Tourist Agency: Tarahist,
tarahist.bahedi@caramail.com
(if the email gets moved, then email me direct and I'll pass it on).
Your only option (with flexible flight dates) is Air Algerie - they've had a crash recently (see bottom).
Tour agencies for Algeria-Niger (-Algeria), no problem.
Agencies for Libya-Algeria more complicated.
Agencies for Algeria-Libya not possible.
Sam.
(CBS) An Air Algerie jet crashed shortly after takeoff in southern Algeria on Thursday, killing 102 people on board, the airline said.
The crash of the Boeing 737 took place just minutes after the plane left Tamanrasset, in southern Algeria. The plane was headed toward the capital, Algiers.
At least one person survived the crash, airline officials said. The victims included seven French citizens, said Hamdi. The remainder of the 97 passengers, as well as the six crew members, were Algerians.
Bernard Valero, a French Foreign Ministry spokesman, said it could not confirm that seven French citizens were killed. "We are continuing to check. We don't have reliable and fixed numbers," he said.
The French Foreign Ministry, which said in a statement that "close to 100 people" died in the crash, set up a crisis line for relatives of the French victims. French president, Jacques Chirac, expressed his condolences in a message to his Algerian counterpart.
Hamdi said 39 passengers were headed for Algiers and that 58 others were to disembark at a stop in Ghardaia.
Terrorism was not suspected, said an airline spokesman, Hamid Hamdi.
"There was a mechanical problem on takeoff," he said. "There is no element that leads us to think there was a terrorist attack."

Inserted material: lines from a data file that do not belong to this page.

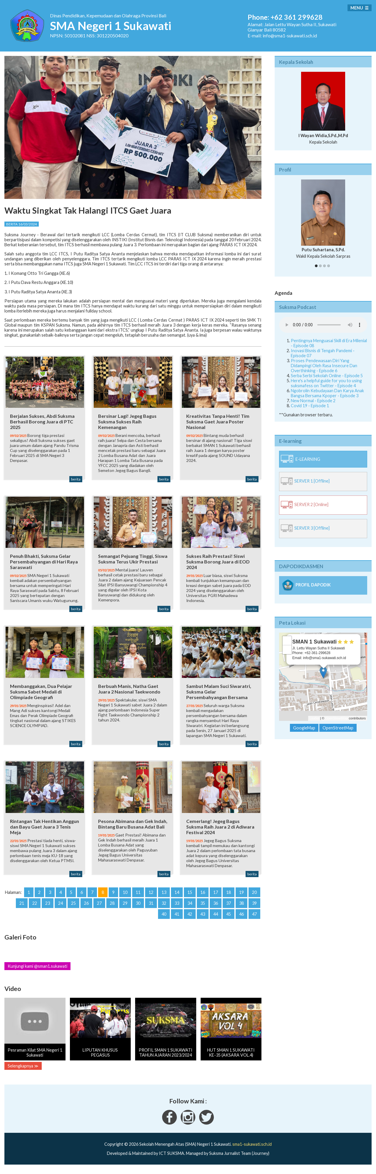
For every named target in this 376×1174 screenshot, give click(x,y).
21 (21, 908)
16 (202, 897)
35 (202, 908)
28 (112, 908)
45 (228, 919)
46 (241, 919)
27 (99, 908)
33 (176, 908)
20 (254, 897)
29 (125, 908)
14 (176, 897)
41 (176, 919)
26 (86, 908)
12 (151, 897)
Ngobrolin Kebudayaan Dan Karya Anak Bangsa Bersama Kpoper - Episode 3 (327, 393)
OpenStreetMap (336, 718)
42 (189, 919)
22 (34, 908)
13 (164, 897)
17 (215, 897)
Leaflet (314, 718)
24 (60, 908)
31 (151, 908)
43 (202, 919)
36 (215, 908)
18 (228, 897)
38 (241, 908)
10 (125, 897)
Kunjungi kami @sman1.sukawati (37, 971)
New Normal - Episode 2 (313, 400)
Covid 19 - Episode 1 (310, 405)
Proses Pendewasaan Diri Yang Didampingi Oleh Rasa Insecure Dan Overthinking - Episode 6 (324, 365)
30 (138, 908)
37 (228, 908)
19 (241, 897)
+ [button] (287, 640)
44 (215, 919)
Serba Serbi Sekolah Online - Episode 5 (327, 375)
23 (47, 908)
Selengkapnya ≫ (23, 1070)
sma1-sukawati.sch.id (252, 1149)
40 (164, 919)
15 (189, 897)
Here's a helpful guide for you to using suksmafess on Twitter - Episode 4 (326, 383)
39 (254, 908)
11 (138, 897)
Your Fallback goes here (323, 325)
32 (164, 908)
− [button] (287, 649)
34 (189, 908)
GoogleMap (304, 727)
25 (73, 908)
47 (254, 919)
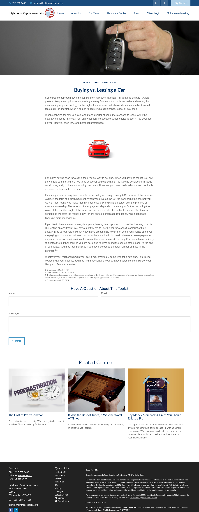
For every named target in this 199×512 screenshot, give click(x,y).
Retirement (60, 472)
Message (14, 313)
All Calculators (62, 501)
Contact (181, 3)
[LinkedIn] (156, 3)
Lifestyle (59, 491)
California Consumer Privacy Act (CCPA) (163, 495)
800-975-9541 (25, 475)
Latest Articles (61, 494)
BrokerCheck (139, 475)
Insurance (59, 481)
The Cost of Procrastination (26, 415)
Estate (58, 478)
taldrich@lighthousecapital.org (46, 3)
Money (58, 488)
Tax (56, 485)
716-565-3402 (17, 3)
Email (104, 293)
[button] (60, 13)
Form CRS (94, 470)
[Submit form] (17, 341)
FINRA (147, 507)
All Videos (60, 498)
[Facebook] (164, 3)
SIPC (152, 507)
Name (12, 293)
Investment (60, 475)
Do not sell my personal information (143, 497)
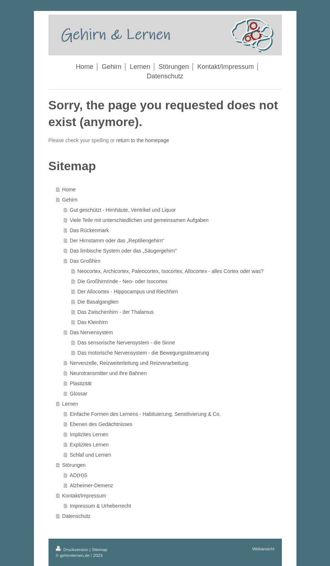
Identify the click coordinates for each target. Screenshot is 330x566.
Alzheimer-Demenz (91, 485)
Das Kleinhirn (92, 322)
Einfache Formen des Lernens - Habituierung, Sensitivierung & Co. (145, 414)
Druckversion (73, 549)
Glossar (78, 394)
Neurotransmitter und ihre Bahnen (108, 373)
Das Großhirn (85, 261)
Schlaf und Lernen (90, 455)
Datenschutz (76, 516)
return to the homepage (143, 140)
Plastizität (81, 383)
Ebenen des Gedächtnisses (101, 424)
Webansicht (263, 548)
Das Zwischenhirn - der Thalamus (115, 312)
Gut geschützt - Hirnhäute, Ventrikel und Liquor (123, 210)
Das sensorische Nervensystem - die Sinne (126, 343)
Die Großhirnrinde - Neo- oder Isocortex (122, 281)
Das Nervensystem (91, 332)
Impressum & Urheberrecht (100, 506)
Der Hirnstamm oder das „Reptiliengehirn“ (117, 240)
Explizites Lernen (89, 445)
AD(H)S (78, 475)
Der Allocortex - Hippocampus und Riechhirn (127, 291)
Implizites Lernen (89, 434)
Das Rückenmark (89, 230)
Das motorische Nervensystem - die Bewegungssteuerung (143, 353)
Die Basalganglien (98, 302)
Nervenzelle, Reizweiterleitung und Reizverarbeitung (129, 363)
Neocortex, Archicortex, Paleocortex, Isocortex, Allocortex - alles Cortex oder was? (170, 271)
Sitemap (100, 549)
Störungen (74, 465)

Witnesses at the Tamanrasset airport and airline officials said one of the plane's two jet engines caught fire as it was taking off.

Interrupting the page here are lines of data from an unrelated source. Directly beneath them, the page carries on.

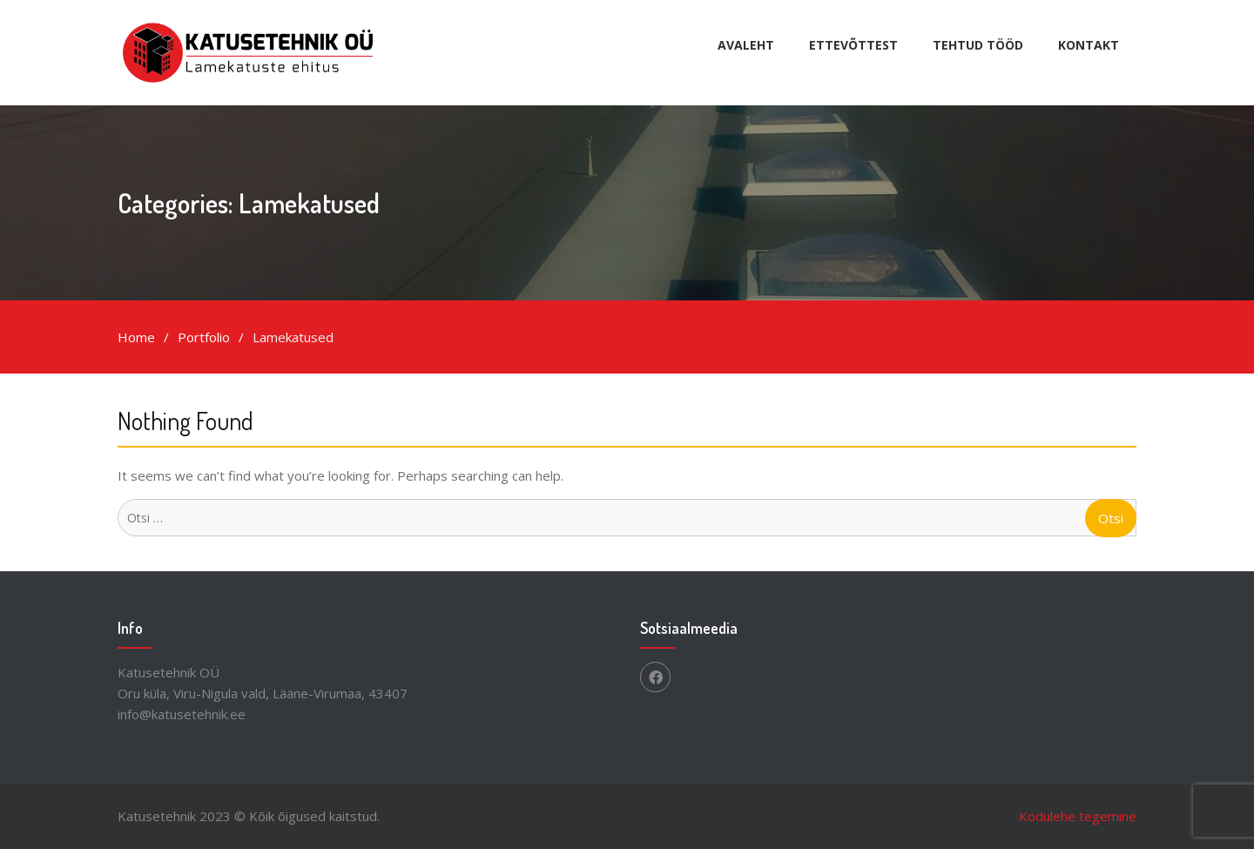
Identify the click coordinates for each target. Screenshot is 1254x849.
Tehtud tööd (978, 45)
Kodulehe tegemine (1077, 816)
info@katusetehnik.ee (182, 714)
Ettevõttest (853, 45)
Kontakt (1088, 45)
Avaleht (746, 45)
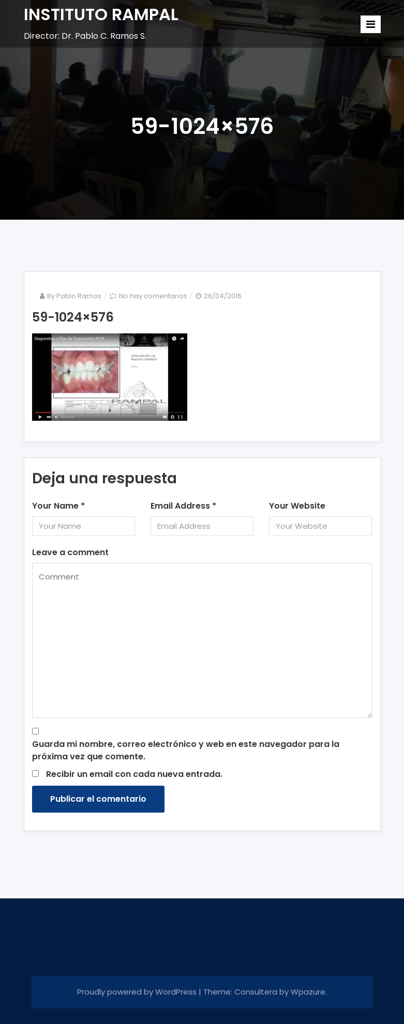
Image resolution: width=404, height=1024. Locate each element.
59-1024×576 (73, 317)
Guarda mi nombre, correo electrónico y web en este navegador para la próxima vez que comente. (185, 750)
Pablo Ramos (78, 296)
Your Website (297, 506)
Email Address (183, 506)
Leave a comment (70, 552)
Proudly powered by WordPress (138, 991)
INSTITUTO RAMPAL (101, 14)
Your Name (58, 506)
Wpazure (308, 991)
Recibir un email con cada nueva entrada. (134, 774)
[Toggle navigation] (371, 24)
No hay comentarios (153, 296)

Inexperience in dealing with airline accidents — the crash was state-run Air Algerie's first since its founding in 1953 — hampered rescue efforts, said Hamdi.
Prime Minister Ali Benflis convened an emergency crisis unit to deal with the crash, thought to be the first in the history of Algerian commercial aviation. Interior Minister Yazid Zerhouni and Transportation Minister Abdelmalek Sellal were headed to the scene.
Tamanrasset, at the base of the Hoggar Mountains, is a stop for travelers in the Sahara Desert and is known for its ancient archaeological sites and prehistoric paintings and engravings.
Tamanrasset is 800 miles south of Algiers.
Algeria, an oil- and gas-rich nation in North Africa, has been struggling to end a decade-long insurgency by Islamic militants.
Air Algeria flights to Paris were suspended for two years from the summer of 1995, after a hijacking of an Air France plane by Muslim militants.
Most international carriers stopped flights to Algeria in 1994, immediately after the plane was hijacked on Christmas Eve by the Armed Islamic Group, a radical Algerian Muslim faction. Three passengers were killed.
According to the National Transportation Safety Board, the last fatal accident involving a Boeing 737 took place in neighboring Tunisia, when 14 people died in an Egypt Air crash in Tunis.